(Pixel coordinate grounding data)
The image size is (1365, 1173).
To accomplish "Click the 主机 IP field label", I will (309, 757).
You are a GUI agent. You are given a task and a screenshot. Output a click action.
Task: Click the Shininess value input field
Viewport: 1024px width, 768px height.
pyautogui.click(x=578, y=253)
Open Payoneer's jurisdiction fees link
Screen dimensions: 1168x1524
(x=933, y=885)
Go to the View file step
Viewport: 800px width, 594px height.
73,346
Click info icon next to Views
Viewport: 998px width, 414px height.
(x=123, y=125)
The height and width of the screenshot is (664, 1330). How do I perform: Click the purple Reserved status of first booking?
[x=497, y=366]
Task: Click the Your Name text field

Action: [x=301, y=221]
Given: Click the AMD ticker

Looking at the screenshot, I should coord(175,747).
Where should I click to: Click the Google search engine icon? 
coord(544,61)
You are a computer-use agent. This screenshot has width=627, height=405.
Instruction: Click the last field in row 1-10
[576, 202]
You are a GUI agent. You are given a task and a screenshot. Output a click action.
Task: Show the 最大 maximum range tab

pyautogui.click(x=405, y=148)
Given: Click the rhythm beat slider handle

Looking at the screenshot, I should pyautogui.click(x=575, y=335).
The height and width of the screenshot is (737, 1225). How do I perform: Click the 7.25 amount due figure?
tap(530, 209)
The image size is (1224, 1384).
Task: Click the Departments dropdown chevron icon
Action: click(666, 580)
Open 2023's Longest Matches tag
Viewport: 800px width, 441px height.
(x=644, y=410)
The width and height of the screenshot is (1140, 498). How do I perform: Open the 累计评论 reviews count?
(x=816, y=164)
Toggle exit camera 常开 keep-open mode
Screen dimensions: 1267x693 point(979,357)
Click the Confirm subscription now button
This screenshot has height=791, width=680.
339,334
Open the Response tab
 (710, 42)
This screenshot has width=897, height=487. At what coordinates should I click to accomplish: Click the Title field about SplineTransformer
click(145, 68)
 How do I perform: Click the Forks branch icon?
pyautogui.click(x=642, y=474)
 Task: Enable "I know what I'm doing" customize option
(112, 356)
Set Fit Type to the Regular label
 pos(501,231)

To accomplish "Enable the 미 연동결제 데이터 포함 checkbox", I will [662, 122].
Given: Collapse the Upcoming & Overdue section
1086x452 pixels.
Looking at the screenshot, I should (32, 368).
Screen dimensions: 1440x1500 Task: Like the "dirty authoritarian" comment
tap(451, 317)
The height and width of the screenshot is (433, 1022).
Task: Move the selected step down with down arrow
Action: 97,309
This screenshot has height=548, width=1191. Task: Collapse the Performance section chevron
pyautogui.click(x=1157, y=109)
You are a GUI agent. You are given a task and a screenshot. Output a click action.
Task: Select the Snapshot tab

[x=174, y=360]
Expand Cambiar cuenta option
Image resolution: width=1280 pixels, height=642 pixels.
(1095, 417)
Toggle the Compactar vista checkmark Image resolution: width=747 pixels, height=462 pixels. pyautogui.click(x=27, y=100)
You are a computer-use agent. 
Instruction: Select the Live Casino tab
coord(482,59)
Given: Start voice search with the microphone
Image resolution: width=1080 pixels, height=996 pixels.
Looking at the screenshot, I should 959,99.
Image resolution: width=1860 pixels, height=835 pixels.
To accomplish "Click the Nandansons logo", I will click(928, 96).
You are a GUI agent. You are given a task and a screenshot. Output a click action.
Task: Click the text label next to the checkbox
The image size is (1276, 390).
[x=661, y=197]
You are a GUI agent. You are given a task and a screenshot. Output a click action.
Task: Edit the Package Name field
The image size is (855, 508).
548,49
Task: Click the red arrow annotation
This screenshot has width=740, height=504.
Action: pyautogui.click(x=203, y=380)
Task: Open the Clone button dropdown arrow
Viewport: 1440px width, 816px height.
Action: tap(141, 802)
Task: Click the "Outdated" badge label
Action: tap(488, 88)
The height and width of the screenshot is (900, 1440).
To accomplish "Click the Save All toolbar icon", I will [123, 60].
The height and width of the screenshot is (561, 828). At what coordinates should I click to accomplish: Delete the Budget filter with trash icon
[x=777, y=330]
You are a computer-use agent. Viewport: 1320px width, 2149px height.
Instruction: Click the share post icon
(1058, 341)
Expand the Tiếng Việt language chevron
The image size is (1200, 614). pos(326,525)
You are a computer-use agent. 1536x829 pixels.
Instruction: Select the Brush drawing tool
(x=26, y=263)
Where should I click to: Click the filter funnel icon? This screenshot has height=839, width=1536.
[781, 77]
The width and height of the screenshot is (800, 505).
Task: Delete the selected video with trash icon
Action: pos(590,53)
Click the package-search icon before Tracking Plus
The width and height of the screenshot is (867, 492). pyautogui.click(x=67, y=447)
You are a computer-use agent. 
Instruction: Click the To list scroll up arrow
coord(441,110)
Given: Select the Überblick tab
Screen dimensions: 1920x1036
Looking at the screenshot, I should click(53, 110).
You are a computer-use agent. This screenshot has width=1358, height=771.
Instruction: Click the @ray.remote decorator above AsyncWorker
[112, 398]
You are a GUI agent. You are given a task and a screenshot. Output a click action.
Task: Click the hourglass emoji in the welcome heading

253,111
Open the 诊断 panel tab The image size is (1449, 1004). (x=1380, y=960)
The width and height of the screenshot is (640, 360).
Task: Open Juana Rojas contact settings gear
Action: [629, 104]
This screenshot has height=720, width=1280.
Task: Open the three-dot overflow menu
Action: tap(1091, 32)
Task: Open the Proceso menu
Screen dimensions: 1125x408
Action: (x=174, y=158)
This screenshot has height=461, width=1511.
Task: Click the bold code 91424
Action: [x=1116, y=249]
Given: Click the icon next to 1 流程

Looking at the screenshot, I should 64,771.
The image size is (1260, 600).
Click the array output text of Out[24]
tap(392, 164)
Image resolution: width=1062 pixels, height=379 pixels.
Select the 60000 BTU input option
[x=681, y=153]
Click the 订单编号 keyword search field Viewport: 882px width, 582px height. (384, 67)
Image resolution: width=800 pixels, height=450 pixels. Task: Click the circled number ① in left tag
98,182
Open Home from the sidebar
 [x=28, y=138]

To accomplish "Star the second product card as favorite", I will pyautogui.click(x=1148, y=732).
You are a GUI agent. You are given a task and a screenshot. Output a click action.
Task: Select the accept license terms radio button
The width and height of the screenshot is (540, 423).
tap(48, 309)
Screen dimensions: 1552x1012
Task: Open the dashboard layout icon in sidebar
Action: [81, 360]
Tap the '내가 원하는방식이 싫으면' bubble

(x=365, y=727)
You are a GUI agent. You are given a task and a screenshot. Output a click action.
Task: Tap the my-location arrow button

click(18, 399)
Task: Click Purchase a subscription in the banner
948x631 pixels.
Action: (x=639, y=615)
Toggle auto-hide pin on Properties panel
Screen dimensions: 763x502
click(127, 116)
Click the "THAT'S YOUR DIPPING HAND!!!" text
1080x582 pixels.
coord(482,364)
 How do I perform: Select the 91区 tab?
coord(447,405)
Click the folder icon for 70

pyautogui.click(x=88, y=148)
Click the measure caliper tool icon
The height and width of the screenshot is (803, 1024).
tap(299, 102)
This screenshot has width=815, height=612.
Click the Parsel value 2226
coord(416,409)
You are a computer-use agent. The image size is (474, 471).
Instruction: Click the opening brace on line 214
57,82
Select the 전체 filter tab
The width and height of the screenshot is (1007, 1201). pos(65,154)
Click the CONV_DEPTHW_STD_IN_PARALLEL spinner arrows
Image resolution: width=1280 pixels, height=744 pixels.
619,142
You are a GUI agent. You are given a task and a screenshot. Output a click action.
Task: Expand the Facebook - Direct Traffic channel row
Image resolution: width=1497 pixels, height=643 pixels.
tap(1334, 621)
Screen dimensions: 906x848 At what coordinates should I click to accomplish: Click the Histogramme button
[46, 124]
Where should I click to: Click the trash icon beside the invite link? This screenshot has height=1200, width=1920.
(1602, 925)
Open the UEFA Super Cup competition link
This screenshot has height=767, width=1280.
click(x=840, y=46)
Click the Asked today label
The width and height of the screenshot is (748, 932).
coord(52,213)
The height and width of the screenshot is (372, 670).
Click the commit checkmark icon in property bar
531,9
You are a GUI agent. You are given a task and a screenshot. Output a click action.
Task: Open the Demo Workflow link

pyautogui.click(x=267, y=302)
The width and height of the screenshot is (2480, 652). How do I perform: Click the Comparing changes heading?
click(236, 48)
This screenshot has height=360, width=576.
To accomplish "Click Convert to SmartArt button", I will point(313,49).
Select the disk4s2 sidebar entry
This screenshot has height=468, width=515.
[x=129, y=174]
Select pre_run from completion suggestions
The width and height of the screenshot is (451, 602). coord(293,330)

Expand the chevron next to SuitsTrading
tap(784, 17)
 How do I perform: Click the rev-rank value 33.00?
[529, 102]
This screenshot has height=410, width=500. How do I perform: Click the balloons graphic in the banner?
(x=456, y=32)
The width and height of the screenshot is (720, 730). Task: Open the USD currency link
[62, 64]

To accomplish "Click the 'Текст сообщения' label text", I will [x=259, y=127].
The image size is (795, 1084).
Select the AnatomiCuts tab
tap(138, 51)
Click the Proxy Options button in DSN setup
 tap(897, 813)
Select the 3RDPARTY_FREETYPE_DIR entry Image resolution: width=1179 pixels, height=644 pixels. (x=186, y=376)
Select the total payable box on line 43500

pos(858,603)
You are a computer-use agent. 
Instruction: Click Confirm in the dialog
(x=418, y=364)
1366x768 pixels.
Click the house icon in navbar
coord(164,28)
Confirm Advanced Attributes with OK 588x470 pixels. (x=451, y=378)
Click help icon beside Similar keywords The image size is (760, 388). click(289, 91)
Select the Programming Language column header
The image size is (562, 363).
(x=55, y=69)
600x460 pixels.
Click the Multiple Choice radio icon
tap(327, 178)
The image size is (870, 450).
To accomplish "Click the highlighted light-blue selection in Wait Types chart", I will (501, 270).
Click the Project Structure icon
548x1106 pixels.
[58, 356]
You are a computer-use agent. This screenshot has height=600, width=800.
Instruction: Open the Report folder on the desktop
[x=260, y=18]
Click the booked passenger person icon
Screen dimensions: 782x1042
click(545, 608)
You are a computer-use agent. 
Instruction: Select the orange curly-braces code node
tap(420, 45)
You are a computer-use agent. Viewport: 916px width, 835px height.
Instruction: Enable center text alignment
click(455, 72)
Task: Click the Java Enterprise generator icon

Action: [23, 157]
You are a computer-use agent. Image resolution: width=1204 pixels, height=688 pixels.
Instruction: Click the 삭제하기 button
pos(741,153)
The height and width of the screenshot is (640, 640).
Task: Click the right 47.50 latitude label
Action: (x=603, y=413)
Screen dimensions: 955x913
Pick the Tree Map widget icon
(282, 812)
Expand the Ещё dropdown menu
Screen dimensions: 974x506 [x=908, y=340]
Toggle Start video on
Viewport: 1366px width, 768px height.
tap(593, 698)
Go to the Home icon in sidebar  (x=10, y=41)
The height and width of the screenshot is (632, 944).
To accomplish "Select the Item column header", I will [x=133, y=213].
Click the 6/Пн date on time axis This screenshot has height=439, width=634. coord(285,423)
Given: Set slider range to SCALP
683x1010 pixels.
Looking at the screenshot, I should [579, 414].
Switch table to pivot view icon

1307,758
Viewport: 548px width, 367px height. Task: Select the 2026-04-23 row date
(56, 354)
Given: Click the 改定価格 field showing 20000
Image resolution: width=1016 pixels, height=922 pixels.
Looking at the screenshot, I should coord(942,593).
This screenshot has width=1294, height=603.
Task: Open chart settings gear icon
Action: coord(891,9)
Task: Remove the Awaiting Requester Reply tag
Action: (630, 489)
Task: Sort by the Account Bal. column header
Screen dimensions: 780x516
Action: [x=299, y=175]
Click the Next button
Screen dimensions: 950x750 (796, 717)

EXERCISE BRIEF » Quote the records from their first line to the line with "Task: Click the Shininess value input field", inclusive, without adding or dropping anything.

ANSWER BELOW »
The image size is (1365, 1173).
To accomplish "Click the 主机 IP field label", I will (309, 757).
You are a GUI agent. You are given a task and a screenshot. Output a click action.
Task: Click the Shininess value input field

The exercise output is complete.